* Objective
Rewrite all the entries below, replacing "Viewport" with "Screen size" and keeping everything else the same. Leave the pictures out.

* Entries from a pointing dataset
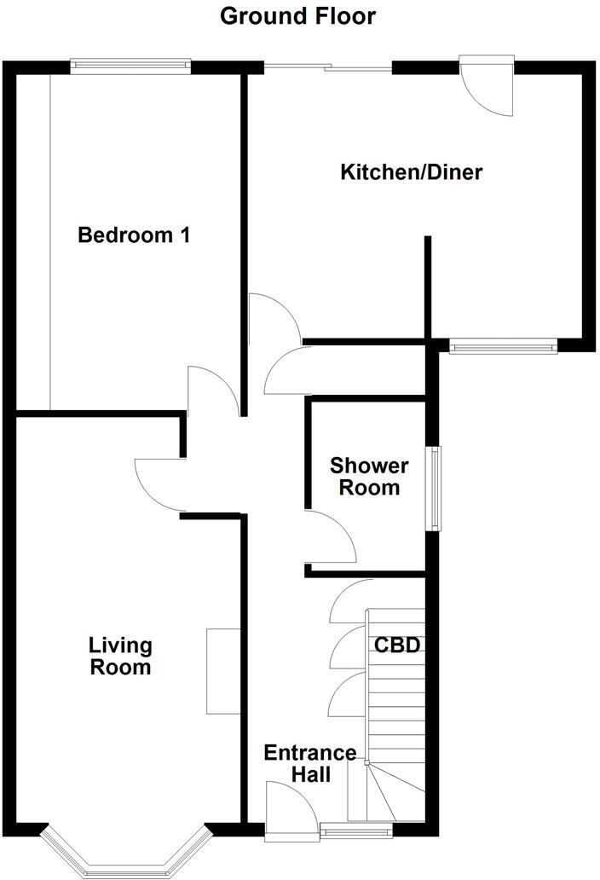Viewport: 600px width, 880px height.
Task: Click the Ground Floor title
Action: [x=297, y=15]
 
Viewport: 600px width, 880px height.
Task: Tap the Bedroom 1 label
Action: [x=133, y=234]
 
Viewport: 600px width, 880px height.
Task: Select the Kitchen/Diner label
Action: [x=412, y=172]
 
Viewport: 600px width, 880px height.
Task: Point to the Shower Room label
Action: [x=369, y=477]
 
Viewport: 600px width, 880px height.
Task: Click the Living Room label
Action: [x=122, y=656]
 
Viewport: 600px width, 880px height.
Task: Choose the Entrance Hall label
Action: [x=309, y=763]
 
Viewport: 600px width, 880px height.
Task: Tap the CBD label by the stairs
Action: [x=397, y=646]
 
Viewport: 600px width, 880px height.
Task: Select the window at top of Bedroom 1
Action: [x=130, y=64]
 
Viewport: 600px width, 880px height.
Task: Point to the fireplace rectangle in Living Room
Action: [x=223, y=671]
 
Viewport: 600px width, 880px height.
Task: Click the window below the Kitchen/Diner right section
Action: [x=503, y=346]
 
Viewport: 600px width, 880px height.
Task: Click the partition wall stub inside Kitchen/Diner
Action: [x=429, y=287]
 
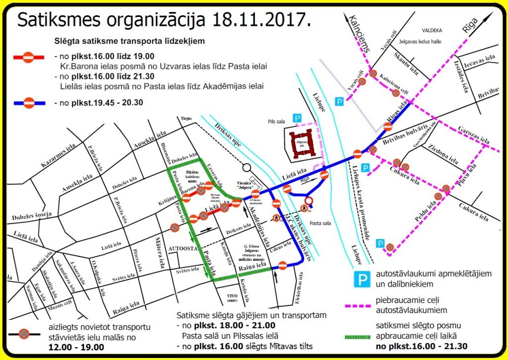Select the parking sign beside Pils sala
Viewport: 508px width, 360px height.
[297, 118]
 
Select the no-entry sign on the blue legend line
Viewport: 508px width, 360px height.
[29, 103]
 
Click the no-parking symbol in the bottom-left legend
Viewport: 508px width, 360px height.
[24, 335]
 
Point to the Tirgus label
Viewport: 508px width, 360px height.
[186, 119]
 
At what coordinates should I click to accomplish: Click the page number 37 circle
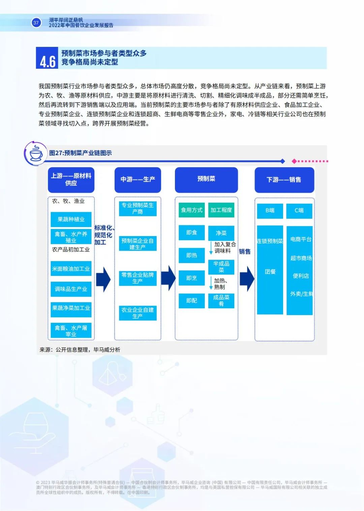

* Exercise result
Screen size: 600px width, 880px height.
Task: Click the Ground Floor title
Action: [x=297, y=15]
 
Screen size: 600px width, 880px height.
Task: Tap the Bedroom 1 label
Action: [x=133, y=234]
 
Screen size: 600px width, 880px height.
Task: Select the Kitchen/Diner label
Action: [x=412, y=172]
 
Screen size: 600px width, 880px height.
Task: Point to the Shower Room label
Action: [x=369, y=477]
 
Screen size: 600px width, 880px height.
Task: Click the Living Room label
Action: [x=122, y=656]
 
Screen size: 600px width, 880px height.
Task: Choose the Entrance Hall label
Action: [x=309, y=763]
 
Screen size: 600px width, 880px height.
Task: Tap the CBD label by the stairs
Action: [x=397, y=646]
 
Screen size: 600px width, 880px height.
Task: Select the window at top of Bedroom 1
Action: [x=130, y=64]
 
Screen size: 600px width, 880px height.
Task: Point to the fireplace rectangle in Living Room
Action: [x=223, y=671]
 
Screen size: 600px width, 880px height.
Task: Click the window below the Kitchen/Diner right section
Action: [x=503, y=346]
 
Screen size: 600px width, 880px height.
Task: Click the partition wall stub inside Kitchen/Diner
Action: [x=429, y=287]
 
Select the parking sign beside Pils sala
Screen size: 508px width, 360px height.
[297, 118]
 
Select the no-entry sign on the blue legend line
Screen size: 508px width, 360px height.
[29, 103]
 
Click the no-parking symbol in the bottom-left legend
Screen size: 508px width, 360px height.
[24, 335]
 
Point to the Tirgus label
Screen size: 508px width, 360px height.
[186, 119]
 
At what coordinates should I click to accomplish: Click the page number 37 circle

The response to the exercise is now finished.